** ACTION ITEM **
For every line that contains the string "This", pull that line out of the material below.

** RECORDS SUPPLIED **
* * *
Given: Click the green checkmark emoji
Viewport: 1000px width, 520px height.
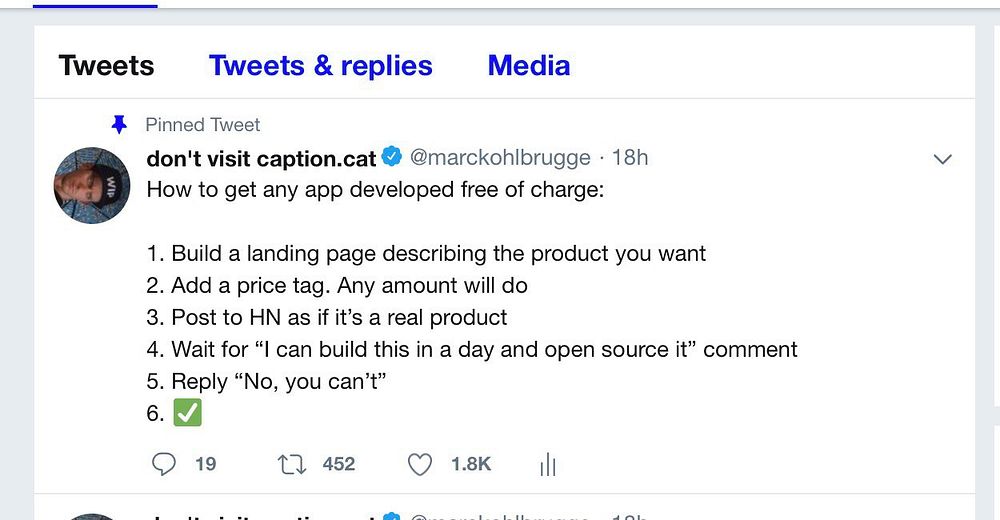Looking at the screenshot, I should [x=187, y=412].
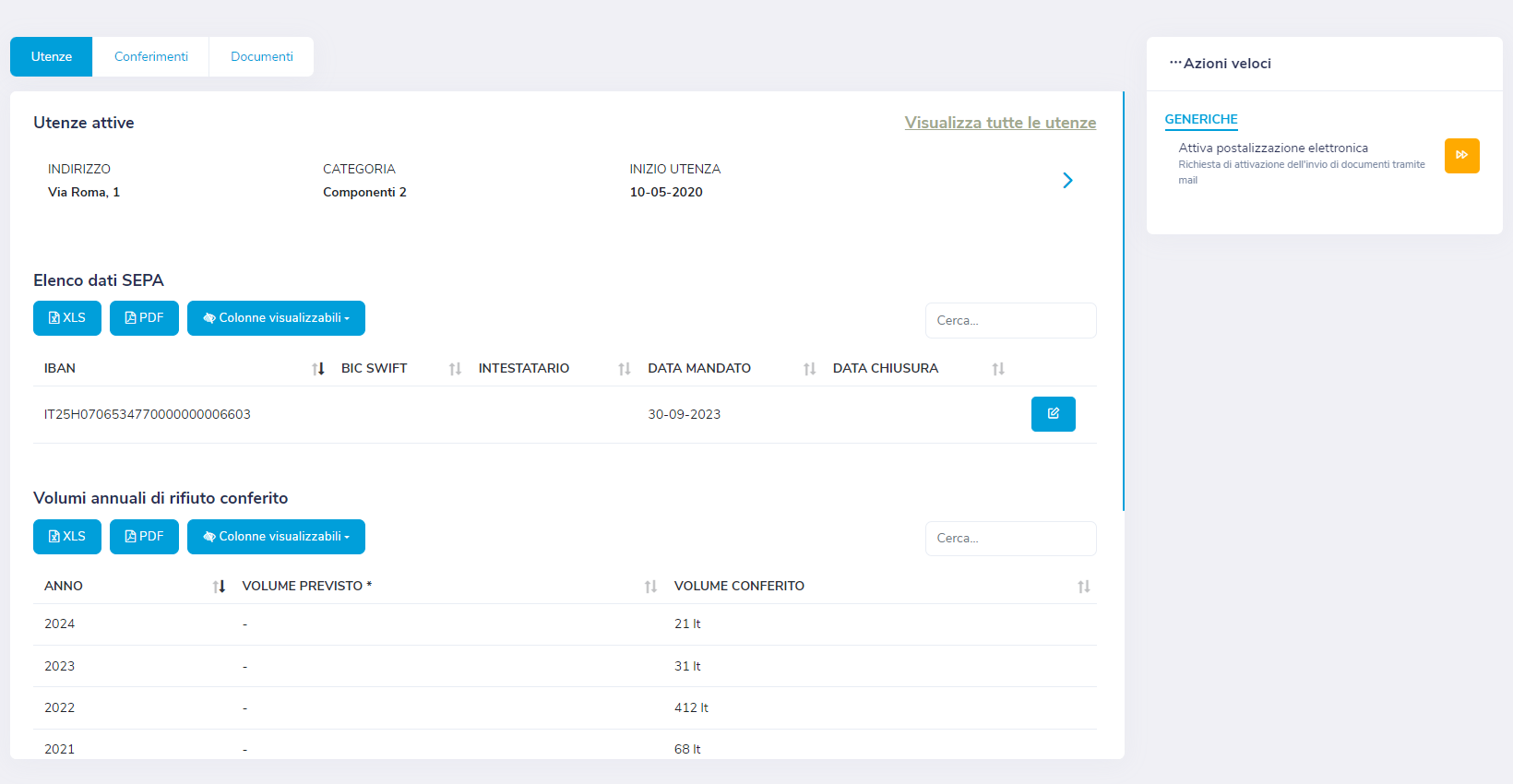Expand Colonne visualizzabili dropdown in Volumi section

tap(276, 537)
* * *
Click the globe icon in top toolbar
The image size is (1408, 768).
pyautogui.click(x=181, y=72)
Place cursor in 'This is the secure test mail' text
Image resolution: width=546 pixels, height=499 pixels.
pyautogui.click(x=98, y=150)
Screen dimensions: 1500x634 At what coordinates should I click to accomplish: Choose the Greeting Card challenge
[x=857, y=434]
* * *
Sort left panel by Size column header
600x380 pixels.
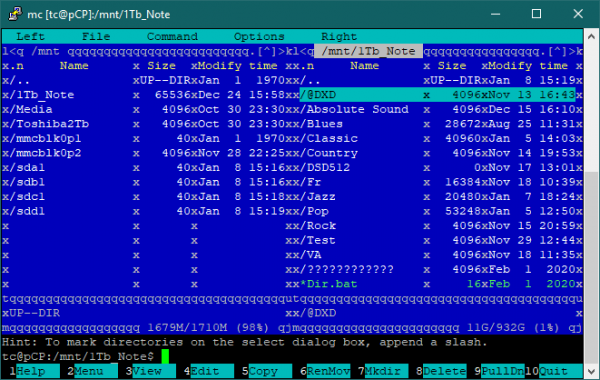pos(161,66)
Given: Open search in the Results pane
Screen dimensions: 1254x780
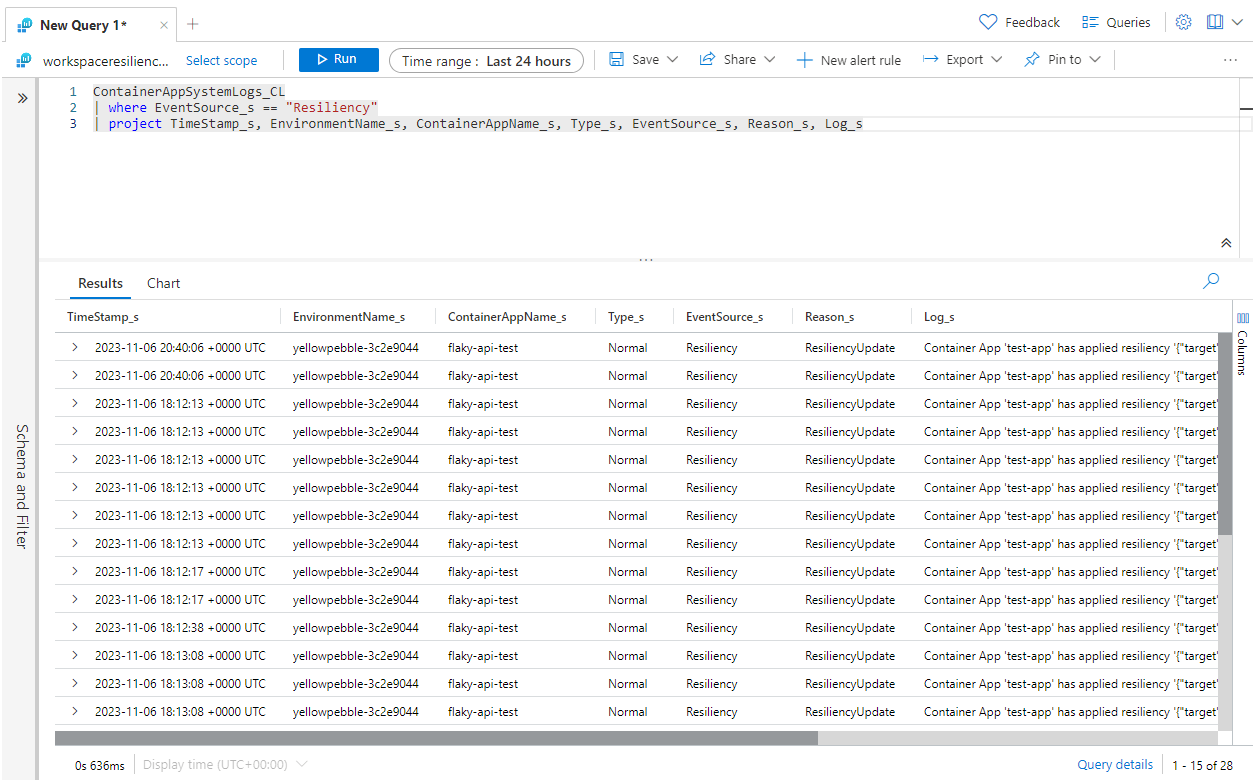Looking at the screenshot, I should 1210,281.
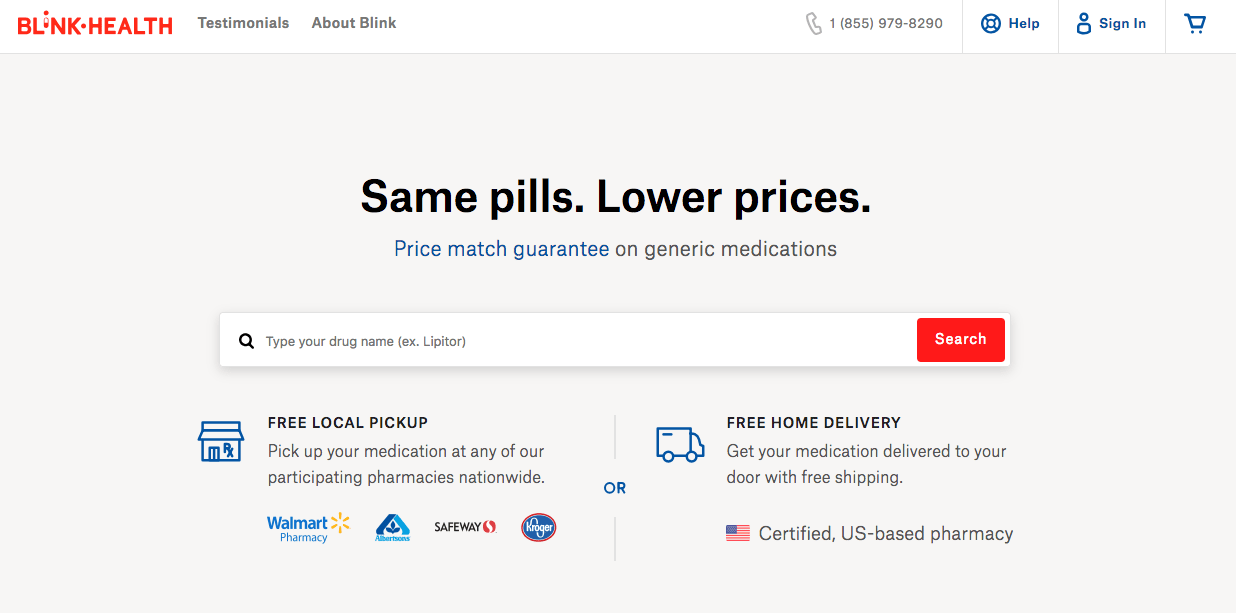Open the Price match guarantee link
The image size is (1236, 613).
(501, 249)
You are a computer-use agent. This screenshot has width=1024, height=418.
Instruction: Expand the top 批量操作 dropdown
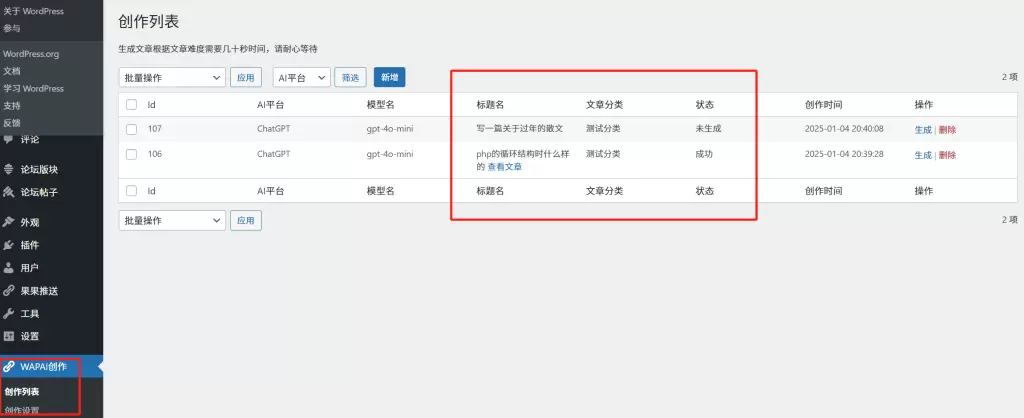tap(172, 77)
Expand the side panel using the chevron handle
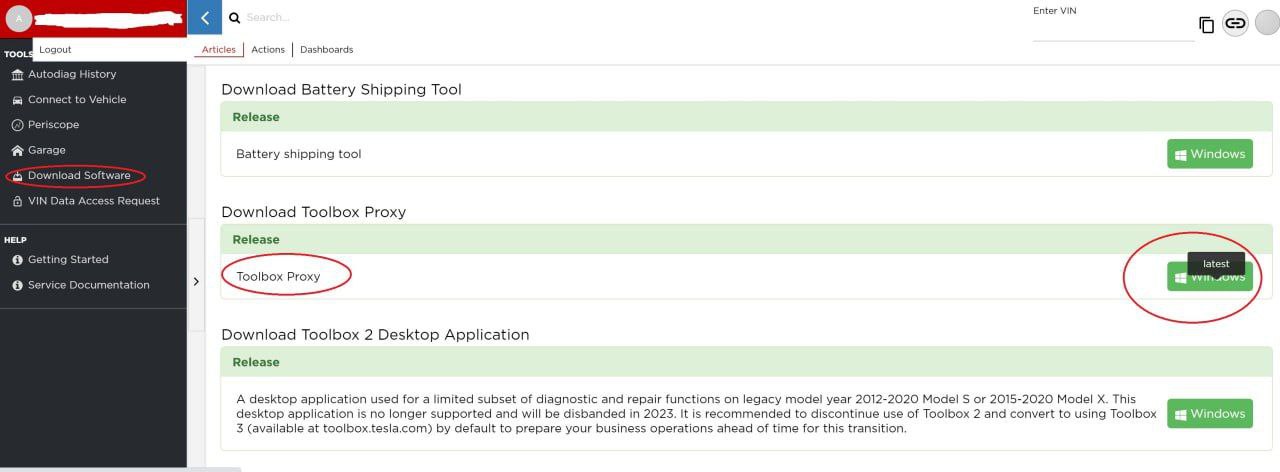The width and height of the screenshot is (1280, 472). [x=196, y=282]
* * *
** SOLUTION BELOW **
Place cursor in 'This is the secure test mail' text
You are a computer-use agent. This screenshot has width=1024, height=418.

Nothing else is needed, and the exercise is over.